Выбранный отрывок:
--------------------------------

Перейти к основному содержанию

Теория отображения и практика холста

24 июля, 00:00

В галерее Института международных отношений Киевского Национального Университета им. Т. Г. Шевченко открылась небезынтересная выставка. Экспозицию составили работы семи молодых киевских графиков и живописцев.

Называется выставка достаточно обтекаемо — «Теория отображения». При этом какое-либо концептуальное единство экспозиции, по- видимому, и не предусматривалось. Большинство молодых творцов преподает в Детской Академии искусств — пожалуй, это единственный общий момент их биографий, да и то, ко всем он не. Но, в общем, «Теория отображения» кажется (особенно если учесть место ее проведения) прежде всего «дипломатической акцией».

Правда, по ходу действия, так сказать, экспромтом, возникла другая, достаточно любопытная ситуация. Каждый художник получил в свое полное распоряжение пространство, на котором можно полноценно развесить всего три — четыре работы (у Евгения Бобрика получилось чуть ли не шесть, но ему хорошо — у него картины маленькие). Этими тремя-четырьмя творениями и нужно было «представляться», включив в них и что-то традиционное, и — по возможности — новенькое. Справедливости ради следует сказать, что участники «Теории отображения» обыграли такой экспозиционный лаконизм вполне успешно.

--------------------------------

Условия задания:
A) Объясните в одном–трех предложениях, почему у Евгения Бобрика, по словам заметки о выставке, получилось развесить чуть ли не шесть работ.
B) Пожалуйста, ответьте по заметке о выставке на три коротких вопроса:
(i) Работы скольких молодых киевских графиков и живописцев составили экспозицию?
(ii) Где преподает большинство участников?
(iii) Что участники должны были включить в свои три-четыре работы?
C) Перепишите дословно из заметки о выставке всё, начиная со слов "Правда, по ходу" и вплоть до слов "лаконизм вполне успешно.".

Часть файла данных
--------------------------------

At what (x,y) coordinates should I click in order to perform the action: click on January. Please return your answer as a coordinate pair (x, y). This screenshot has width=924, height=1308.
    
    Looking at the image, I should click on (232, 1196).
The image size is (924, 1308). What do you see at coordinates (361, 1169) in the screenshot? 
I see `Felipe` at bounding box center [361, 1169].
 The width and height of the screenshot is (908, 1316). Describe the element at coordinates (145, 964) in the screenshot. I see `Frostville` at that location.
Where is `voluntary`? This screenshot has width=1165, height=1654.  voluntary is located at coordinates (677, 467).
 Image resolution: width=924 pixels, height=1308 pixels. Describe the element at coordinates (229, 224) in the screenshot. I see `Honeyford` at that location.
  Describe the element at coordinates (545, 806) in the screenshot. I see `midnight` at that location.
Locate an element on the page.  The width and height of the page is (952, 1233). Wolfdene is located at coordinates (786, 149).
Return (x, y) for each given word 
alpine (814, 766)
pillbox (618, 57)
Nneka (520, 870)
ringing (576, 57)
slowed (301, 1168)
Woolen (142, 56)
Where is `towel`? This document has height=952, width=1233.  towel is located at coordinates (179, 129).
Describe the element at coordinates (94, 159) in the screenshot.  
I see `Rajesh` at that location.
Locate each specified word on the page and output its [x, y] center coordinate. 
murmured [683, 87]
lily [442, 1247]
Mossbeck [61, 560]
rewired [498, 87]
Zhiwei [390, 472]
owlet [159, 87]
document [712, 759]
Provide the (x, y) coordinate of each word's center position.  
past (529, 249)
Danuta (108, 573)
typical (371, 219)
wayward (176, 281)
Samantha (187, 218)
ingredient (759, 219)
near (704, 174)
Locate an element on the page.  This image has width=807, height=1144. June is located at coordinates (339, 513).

--------------------------------

Письменные ответы:
A) У Евгения Бобрика картины маленькие, поэтому на отведенном ему пространстве поместилось чуть ли не шесть работ, тогда как обычно там можно было полноценно развесить всего три-четыре.

B)
(i) Семи.
(ii) В Детской Академии искусств.
(iii) И что-то традиционное, и по возможности новенькое.

C)
Правда, по ходу действия, так сказать, экспромтом, возникла другая, достаточно любопытная ситуация. Каждый художник получил в свое полное распоряжение пространство, на котором можно полноценно развесить всего три — четыре работы (у Евгения Бобрика получилось чуть ли не шесть, но ему хорошо — у него картины маленькие). Этими тремя-четырьмя творениями и нужно было «представляться», включив в них и что-то традиционное, и — по возможности — новенькое. Справедливости ради следует сказать, что участники «Теории отображения» обыграли такой экспозиционный лаконизм вполне успешно.